**RECORDS TO USE**
Segment Open

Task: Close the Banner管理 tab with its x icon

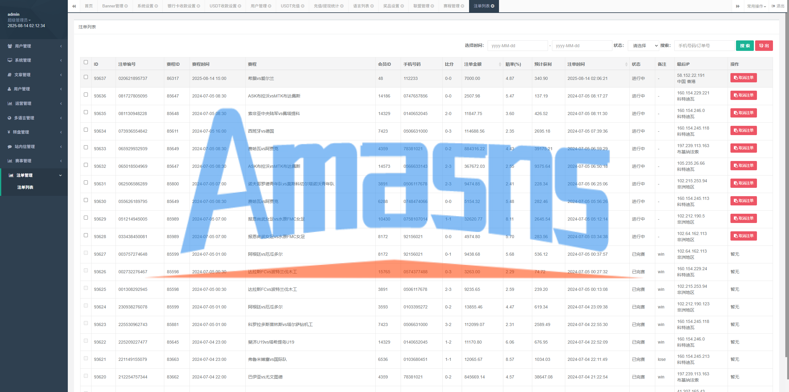Action: click(x=126, y=6)
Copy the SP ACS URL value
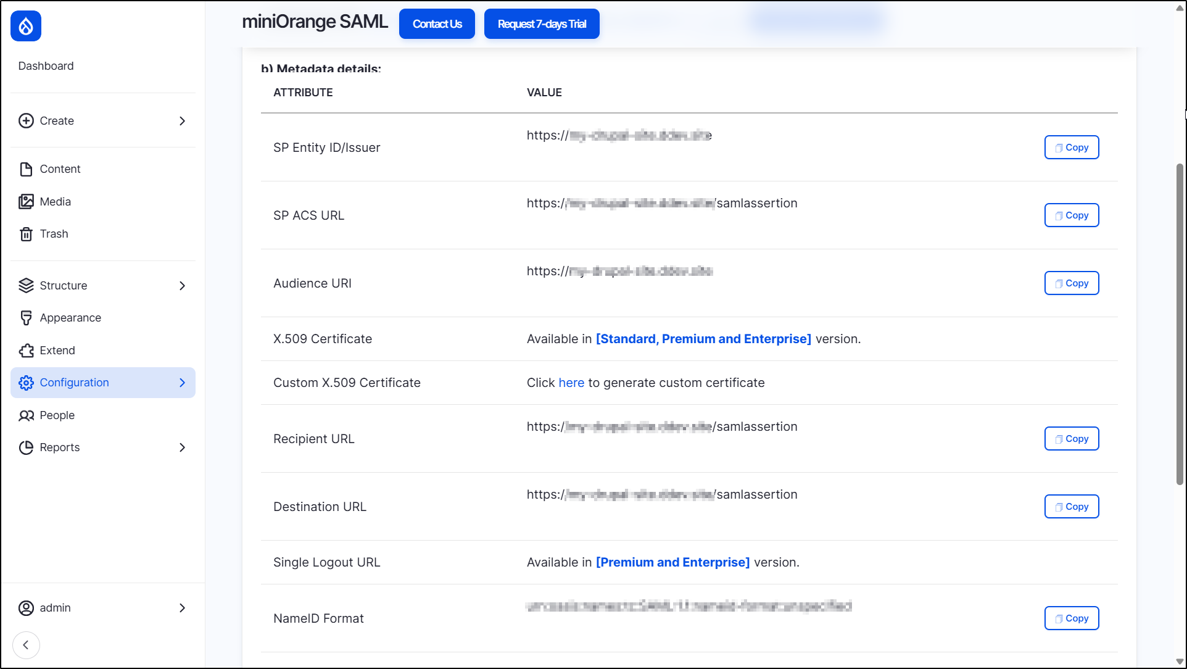The image size is (1187, 669). tap(1072, 215)
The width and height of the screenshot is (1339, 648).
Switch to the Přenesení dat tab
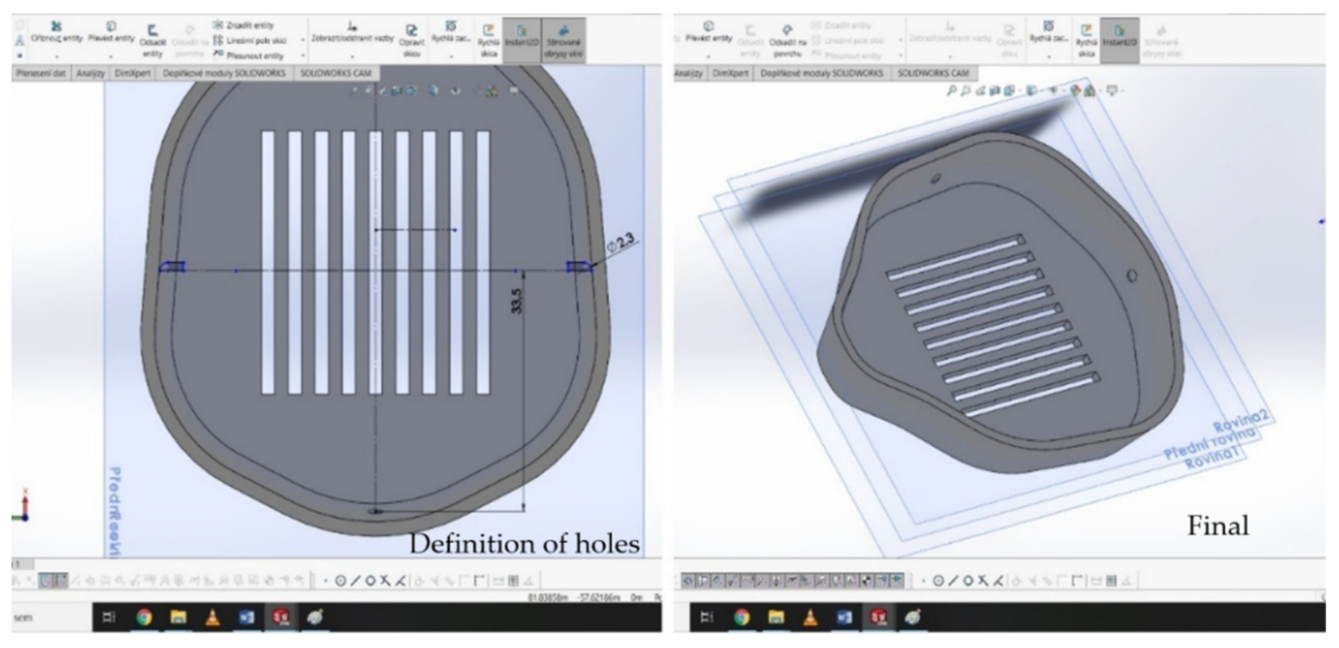tap(41, 73)
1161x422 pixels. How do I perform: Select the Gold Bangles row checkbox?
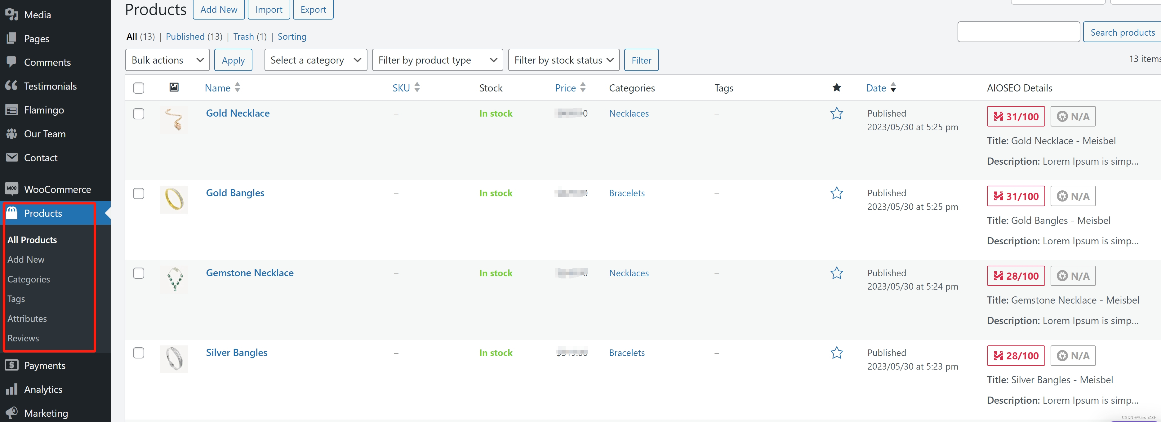(139, 193)
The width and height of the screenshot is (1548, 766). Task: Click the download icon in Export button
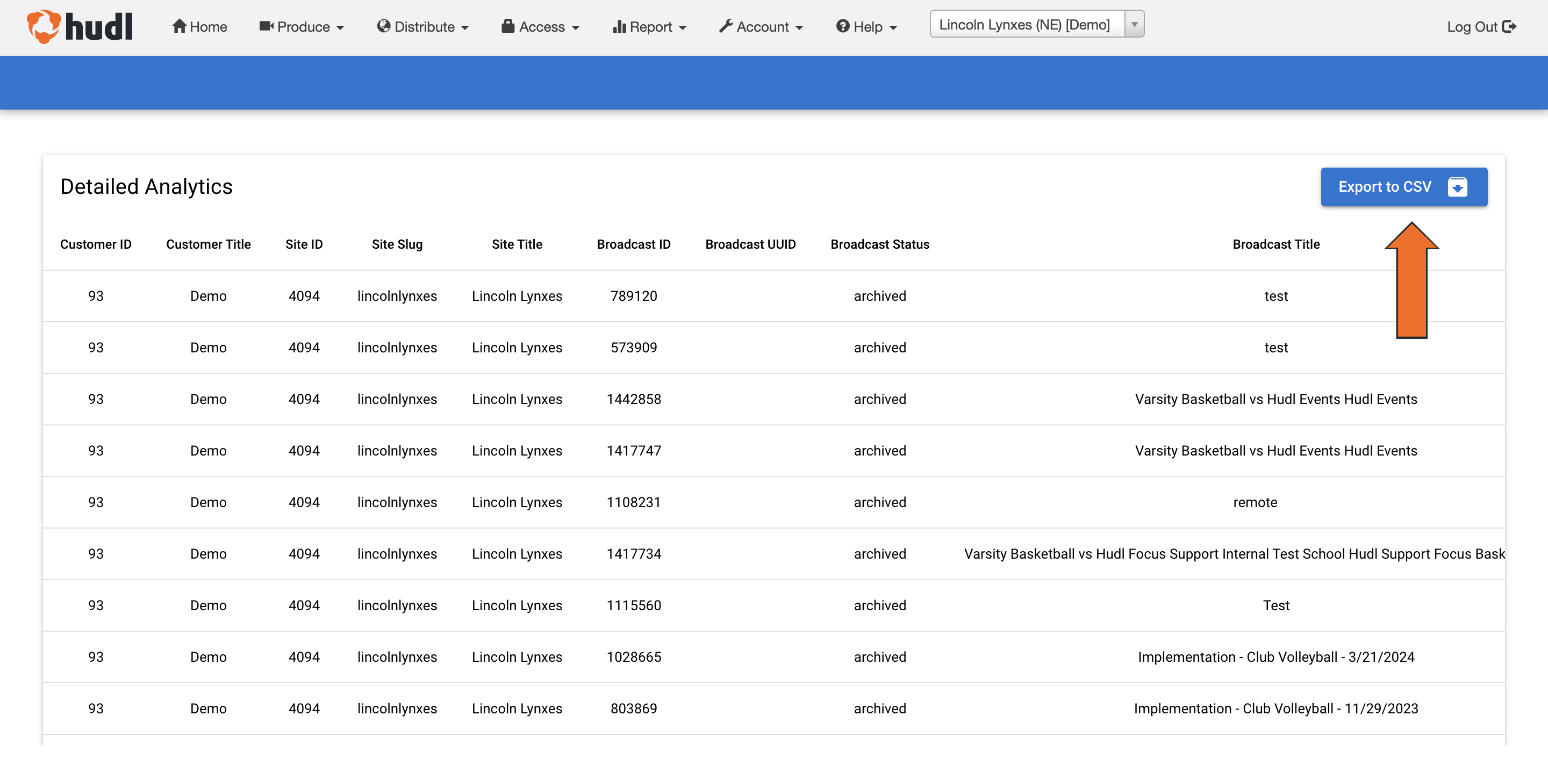[1457, 187]
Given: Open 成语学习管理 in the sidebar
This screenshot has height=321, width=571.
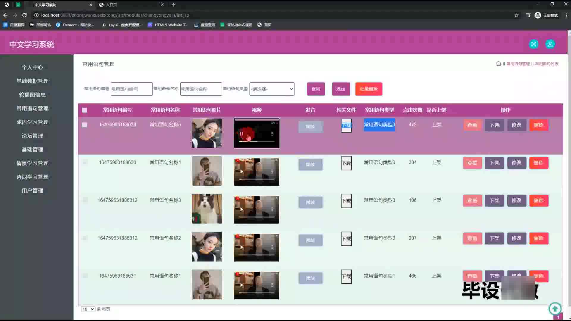Looking at the screenshot, I should click(32, 122).
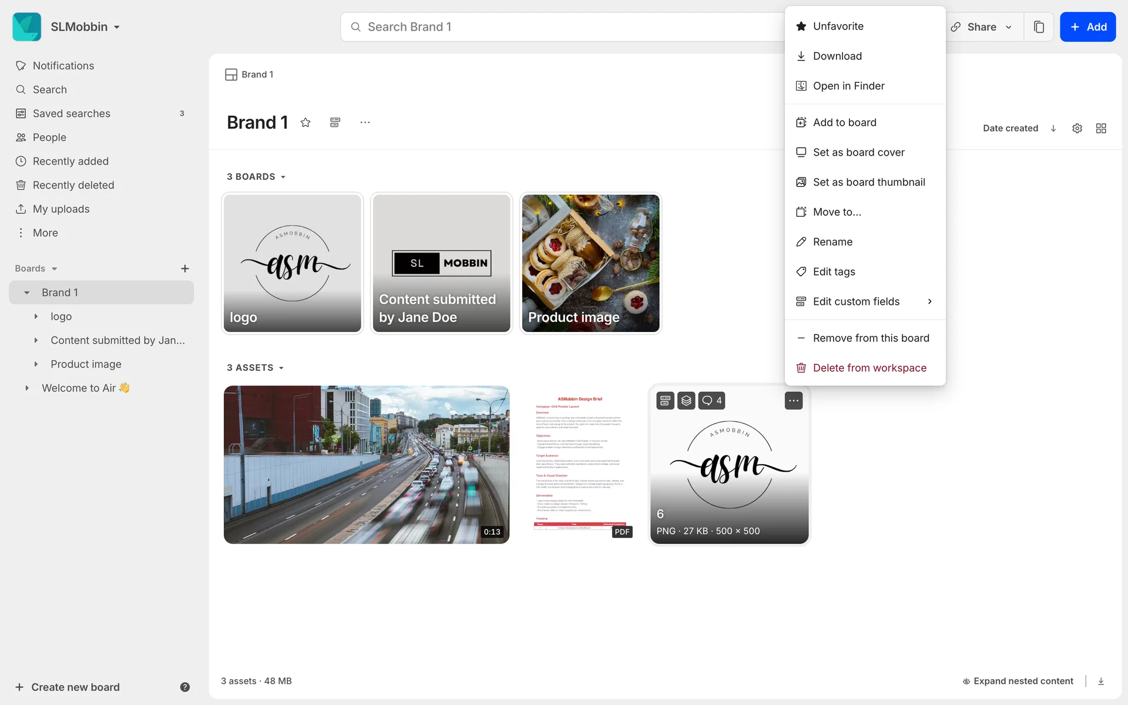
Task: Add a new board with plus icon
Action: (184, 268)
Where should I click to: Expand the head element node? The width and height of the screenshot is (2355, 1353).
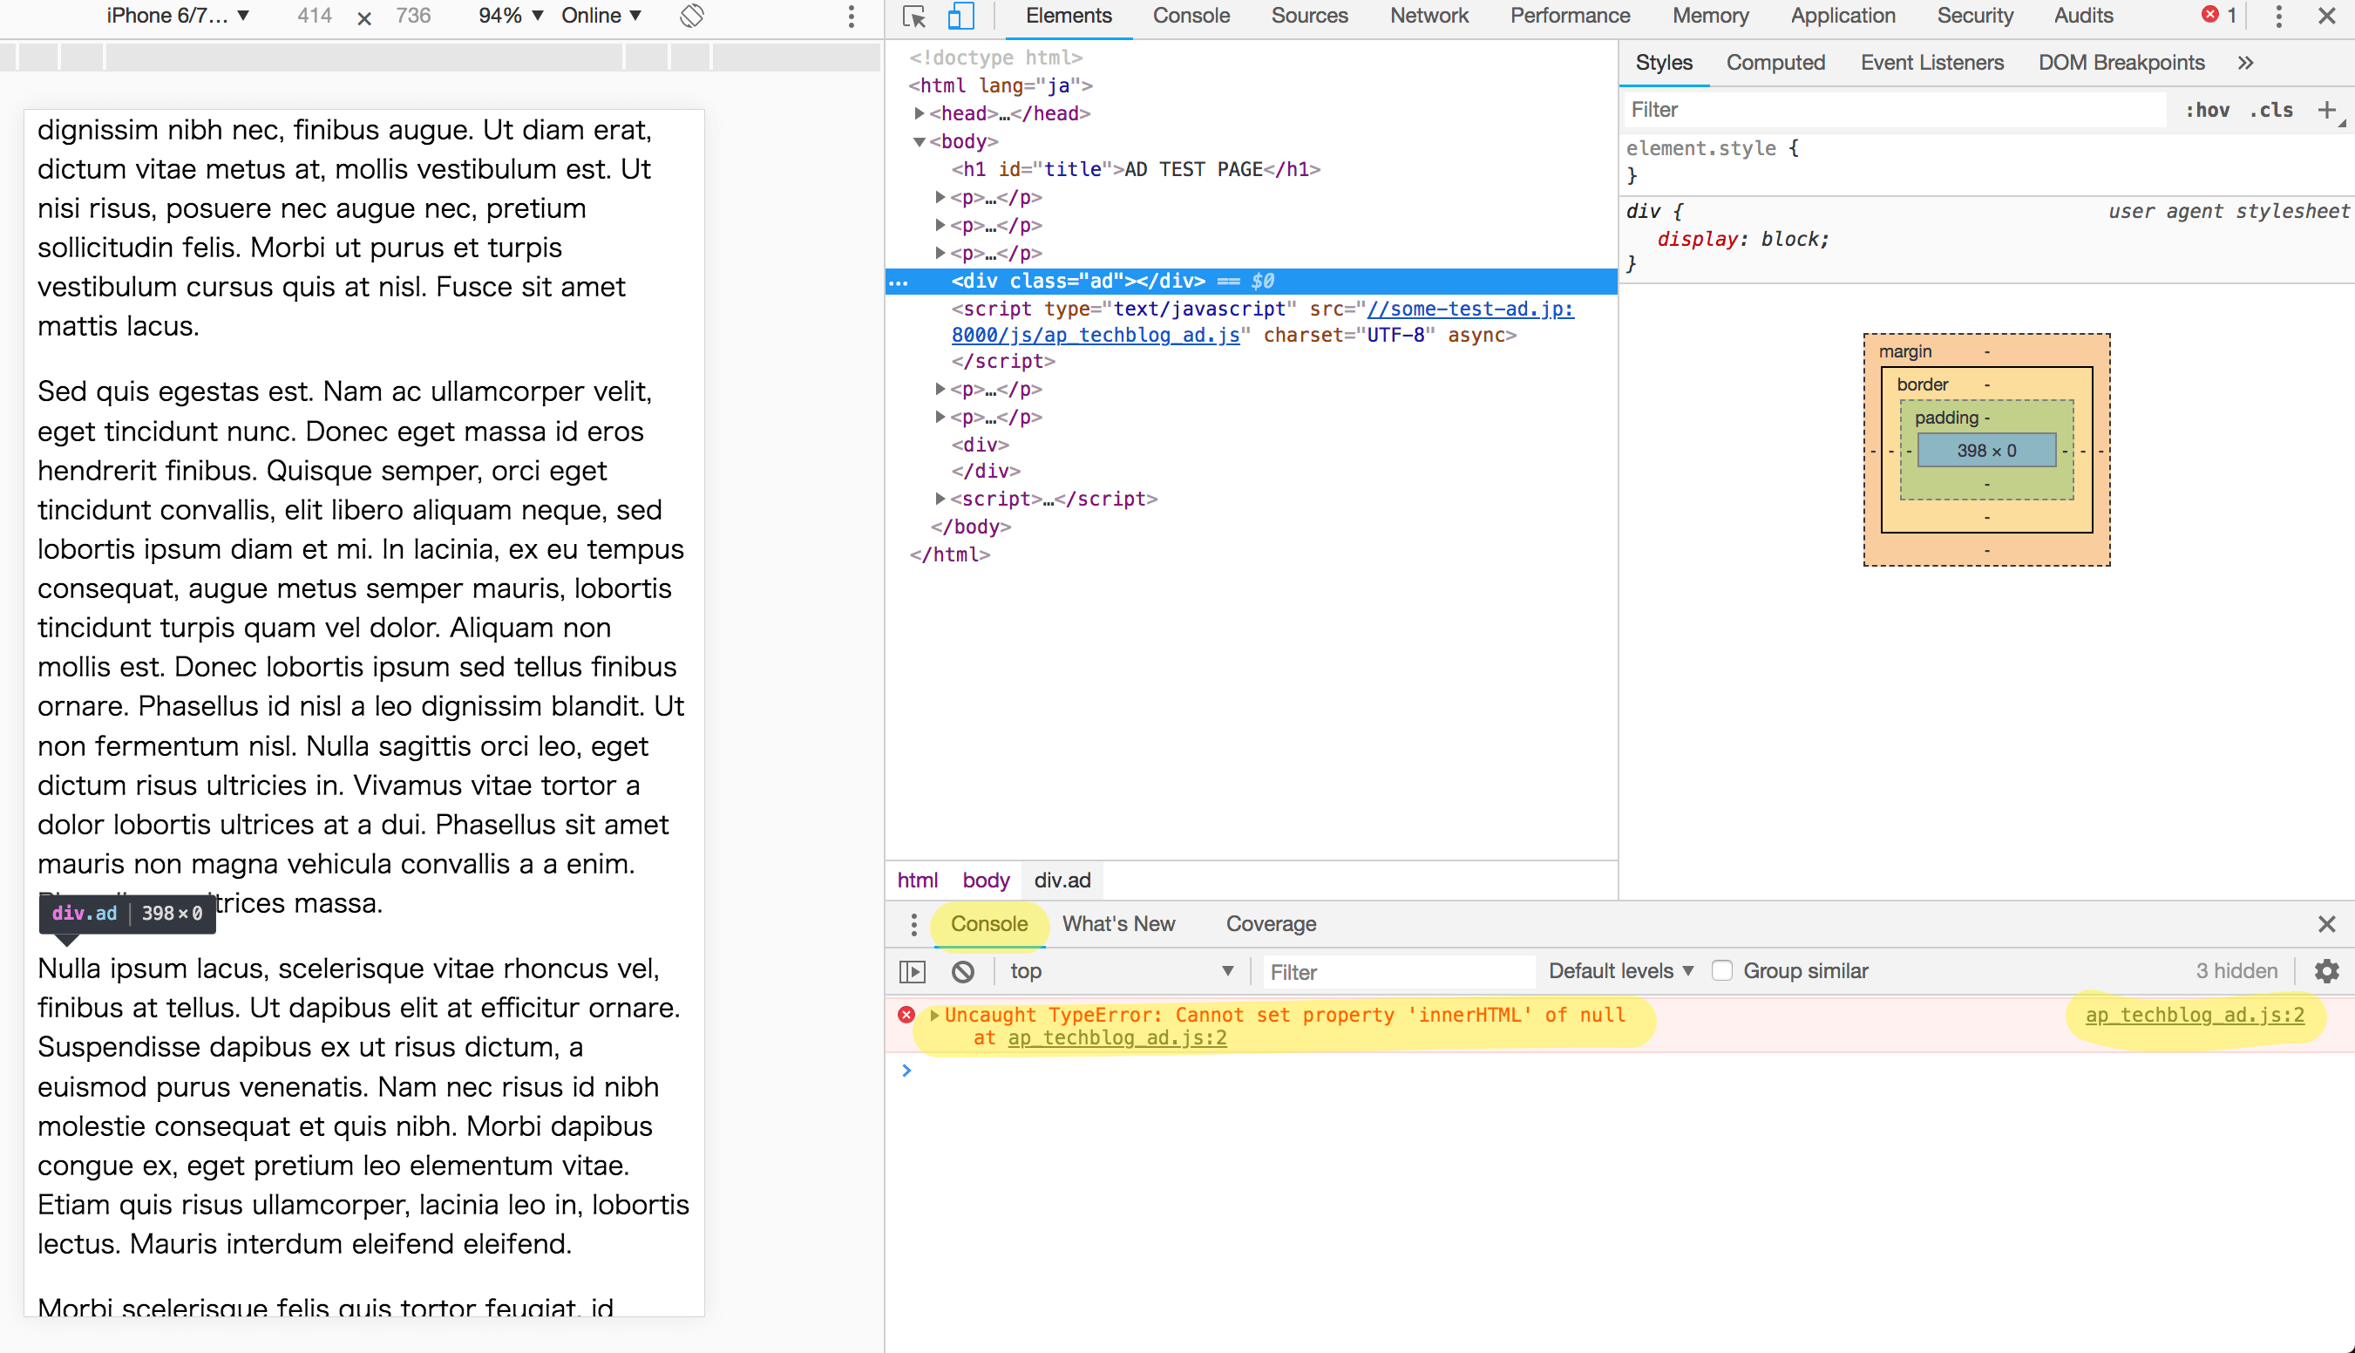tap(920, 113)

Segment Closed

**PROBLEM DESCRIPTION**
Copy each line of the records above exactly as written. Do not carry over any picture.

**SOLUTION FOR THIS EXERCISE**
Task: Close the Banner管理 tab with its x icon

Action: click(x=126, y=6)
Copy the SP ACS URL value
The image size is (1187, 669). tap(1072, 215)
The width and height of the screenshot is (1339, 648).
Switch to the Přenesení dat tab
tap(41, 73)
1161x422 pixels. How do I perform: Select the Gold Bangles row checkbox?
(139, 193)
The width and height of the screenshot is (1548, 766). Task: Click the download icon in Export button
[1457, 187]
Given: Open 成语学习管理 in the sidebar
This screenshot has height=321, width=571.
Looking at the screenshot, I should click(32, 122).
Task: Add a new board with plus icon
Action: (184, 268)
Where should I click to: Expand the head element node? The width and height of the screenshot is (2355, 1353).
tap(920, 113)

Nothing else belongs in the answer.